Я скромно стоял среди обласканных вниманием звезд советского балета, которых плотным кольцом окружили благодарные ценители их таланта, и через головы миниатюрных балерин поглядывал по сторонам, ожидая, что вот-вот появятся Боден и его не разбирающиеся в балете сотрудники и испортят нам все впечатление от успешно закончившихся гастролей.
Несколько раз пробежал озабоченный представитель Аэрофлота, артисты балета пришли в легкое возбуждение, и до меня донеслись слова о том, что вылет задерживается по техническим причинам. В голову полезли разные нехорошие мысли.
Но время шло, Боден не появлялся, вскоре наконец объявили посадку, и я, зацелованный друзьями, словно примадонна Большого театра, в сопровождении генерального консула и еще нескольких дипломатов проследовал на летное поле. Но на душе по-прежнему было неспокойно.
Я шел к самолету и вспоминал, как однажды моему коллеге понадобилось быстренько исчезнуть из одной африканской страны. Он без помех сел в самолет, и самолет даже взлетел, но неожиданно столкнулся с грифом, повредил локатор и вынужден был снова приземлиться. Пока чинили локатор, обстановка вокруг него резко осложнилась, и нам стоило большого труда вызволить его из переделки, в которую он попал из-за какой-то неразумной птицы.
Но в этой стране грифы не водились, мы благополучно взлетели и вечером того же дня были в Москве…
А еще через несколько дней, подробнейшим образом отчитавшись за проделанную работу, я уже вместе с Татьяной отдыхал в сочинском санатории имени Ф.Э.Дзержинского.
Тем, кому не довелось и, возможно, никогда не доведется отдыхать в этом санатории, поясню, что все четыре корпуса, расположенные вокруг фонтана чуть ниже здания столовой, если встать лицом к Черному морю, имеют не только свои порядковые номера с первого по четвертый, но еще и имена собственные.

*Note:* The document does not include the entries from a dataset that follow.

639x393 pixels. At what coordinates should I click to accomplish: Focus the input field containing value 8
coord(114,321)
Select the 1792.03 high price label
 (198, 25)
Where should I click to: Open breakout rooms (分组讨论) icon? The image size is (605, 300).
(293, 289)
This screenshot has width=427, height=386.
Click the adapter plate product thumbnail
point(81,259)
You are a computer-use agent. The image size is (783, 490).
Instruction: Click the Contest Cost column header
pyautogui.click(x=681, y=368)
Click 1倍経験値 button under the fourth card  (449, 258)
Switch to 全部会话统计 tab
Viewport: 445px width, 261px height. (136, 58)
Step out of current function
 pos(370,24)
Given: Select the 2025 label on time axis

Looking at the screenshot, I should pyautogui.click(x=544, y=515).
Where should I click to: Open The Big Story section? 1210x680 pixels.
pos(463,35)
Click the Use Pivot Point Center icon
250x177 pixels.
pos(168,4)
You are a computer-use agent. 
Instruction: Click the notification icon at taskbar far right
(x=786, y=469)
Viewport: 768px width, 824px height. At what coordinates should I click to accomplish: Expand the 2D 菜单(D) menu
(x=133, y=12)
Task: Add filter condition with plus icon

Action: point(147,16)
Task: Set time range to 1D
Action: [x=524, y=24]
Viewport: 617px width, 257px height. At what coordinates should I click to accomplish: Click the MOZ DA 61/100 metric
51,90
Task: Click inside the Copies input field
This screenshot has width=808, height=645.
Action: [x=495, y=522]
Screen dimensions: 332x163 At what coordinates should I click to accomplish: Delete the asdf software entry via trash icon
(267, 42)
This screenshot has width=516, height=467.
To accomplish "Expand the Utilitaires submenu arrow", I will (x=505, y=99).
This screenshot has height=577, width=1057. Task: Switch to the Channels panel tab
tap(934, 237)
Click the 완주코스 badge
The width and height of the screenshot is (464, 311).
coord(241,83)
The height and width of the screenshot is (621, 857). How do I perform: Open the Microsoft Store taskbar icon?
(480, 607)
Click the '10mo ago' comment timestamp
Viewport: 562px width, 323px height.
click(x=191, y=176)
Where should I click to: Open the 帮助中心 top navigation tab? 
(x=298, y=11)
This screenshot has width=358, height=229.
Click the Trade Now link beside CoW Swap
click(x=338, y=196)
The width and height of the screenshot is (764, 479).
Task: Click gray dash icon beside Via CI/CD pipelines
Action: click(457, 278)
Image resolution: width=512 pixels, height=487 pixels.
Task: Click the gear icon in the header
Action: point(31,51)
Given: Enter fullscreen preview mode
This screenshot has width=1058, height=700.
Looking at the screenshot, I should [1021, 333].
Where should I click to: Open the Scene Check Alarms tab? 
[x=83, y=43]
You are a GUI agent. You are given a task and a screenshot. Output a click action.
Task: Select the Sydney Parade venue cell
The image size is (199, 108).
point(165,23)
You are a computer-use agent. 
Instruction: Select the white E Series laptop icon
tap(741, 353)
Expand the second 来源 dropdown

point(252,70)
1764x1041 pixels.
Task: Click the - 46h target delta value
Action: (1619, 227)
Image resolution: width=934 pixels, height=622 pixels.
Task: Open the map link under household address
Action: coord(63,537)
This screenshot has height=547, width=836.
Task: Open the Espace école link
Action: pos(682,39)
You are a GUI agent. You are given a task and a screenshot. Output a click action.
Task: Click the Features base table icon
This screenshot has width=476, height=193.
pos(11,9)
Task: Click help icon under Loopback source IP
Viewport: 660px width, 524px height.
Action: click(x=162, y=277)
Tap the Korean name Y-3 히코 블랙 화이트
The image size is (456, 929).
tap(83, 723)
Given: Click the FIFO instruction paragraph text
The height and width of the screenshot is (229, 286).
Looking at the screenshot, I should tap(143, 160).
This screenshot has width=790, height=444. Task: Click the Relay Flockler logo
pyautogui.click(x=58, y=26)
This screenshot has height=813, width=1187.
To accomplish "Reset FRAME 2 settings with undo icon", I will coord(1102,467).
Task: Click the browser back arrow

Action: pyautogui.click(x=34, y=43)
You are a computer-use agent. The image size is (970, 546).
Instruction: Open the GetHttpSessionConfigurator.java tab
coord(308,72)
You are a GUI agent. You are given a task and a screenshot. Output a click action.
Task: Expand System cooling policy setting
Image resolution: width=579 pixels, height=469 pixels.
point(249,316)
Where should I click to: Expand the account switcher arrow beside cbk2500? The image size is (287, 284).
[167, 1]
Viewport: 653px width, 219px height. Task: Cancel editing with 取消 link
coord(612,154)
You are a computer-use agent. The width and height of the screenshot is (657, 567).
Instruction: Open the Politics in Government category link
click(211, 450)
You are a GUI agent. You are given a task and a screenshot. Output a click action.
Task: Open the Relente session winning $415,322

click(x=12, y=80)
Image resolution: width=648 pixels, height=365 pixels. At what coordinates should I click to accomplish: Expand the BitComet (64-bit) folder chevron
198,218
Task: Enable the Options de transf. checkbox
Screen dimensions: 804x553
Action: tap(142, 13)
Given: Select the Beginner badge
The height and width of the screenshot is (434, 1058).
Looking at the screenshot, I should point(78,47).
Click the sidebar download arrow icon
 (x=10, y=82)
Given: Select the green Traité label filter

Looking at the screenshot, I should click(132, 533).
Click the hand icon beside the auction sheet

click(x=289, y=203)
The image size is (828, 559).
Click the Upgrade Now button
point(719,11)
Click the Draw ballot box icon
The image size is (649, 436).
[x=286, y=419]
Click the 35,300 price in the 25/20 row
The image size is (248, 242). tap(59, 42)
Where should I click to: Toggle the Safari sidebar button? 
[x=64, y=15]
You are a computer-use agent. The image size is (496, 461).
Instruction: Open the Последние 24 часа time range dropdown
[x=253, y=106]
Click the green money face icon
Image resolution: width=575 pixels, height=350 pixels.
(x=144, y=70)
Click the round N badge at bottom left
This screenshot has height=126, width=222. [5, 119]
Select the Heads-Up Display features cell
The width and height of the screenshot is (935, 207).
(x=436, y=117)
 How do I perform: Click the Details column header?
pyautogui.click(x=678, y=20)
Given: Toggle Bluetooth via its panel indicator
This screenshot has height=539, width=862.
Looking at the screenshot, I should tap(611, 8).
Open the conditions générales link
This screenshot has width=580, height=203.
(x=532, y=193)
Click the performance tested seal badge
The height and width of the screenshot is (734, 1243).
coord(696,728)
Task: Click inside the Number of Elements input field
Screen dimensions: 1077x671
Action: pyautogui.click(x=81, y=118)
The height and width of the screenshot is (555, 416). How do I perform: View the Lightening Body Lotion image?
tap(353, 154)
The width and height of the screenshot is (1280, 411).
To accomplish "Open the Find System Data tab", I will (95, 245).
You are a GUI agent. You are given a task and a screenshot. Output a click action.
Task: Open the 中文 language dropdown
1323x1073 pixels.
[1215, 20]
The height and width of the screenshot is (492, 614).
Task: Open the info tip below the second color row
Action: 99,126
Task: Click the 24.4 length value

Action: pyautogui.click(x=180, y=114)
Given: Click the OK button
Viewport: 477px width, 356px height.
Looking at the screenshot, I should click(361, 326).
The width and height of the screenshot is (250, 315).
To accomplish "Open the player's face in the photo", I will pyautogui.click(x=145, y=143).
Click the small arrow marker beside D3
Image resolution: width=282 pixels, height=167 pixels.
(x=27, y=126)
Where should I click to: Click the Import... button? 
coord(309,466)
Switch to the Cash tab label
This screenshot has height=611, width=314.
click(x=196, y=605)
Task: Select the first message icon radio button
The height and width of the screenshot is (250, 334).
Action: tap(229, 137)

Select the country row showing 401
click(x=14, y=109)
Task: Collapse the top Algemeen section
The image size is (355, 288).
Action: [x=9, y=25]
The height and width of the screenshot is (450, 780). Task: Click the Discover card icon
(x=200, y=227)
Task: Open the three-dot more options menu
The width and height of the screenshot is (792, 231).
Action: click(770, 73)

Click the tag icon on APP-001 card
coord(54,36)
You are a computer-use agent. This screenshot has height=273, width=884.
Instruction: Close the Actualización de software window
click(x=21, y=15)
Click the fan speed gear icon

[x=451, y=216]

Эти имена были придуманы еще в давние послевоенные времена острословами из числа отдыхающих чекистов. Один из корпусов получил название «Коварство и любовь», другой «Песок и глина», есть еще «Дворянское гнездо» и «Собака на сене».
Почему они были так названы, тому, кто хоть раз отдыхал в советских санаториях или домах отдыха, догадаться не сложно, обладая даже весьма заурядным воображением. Впрочем, на отдыхе у всех, за редким исключением, это самое воображение разыгрывается с необычайной силой.
Нас с Татьяной поселили в корпусе, в котором большей частью отдыхали сотрудники с женами, за что он и был прозван «Собака на сене».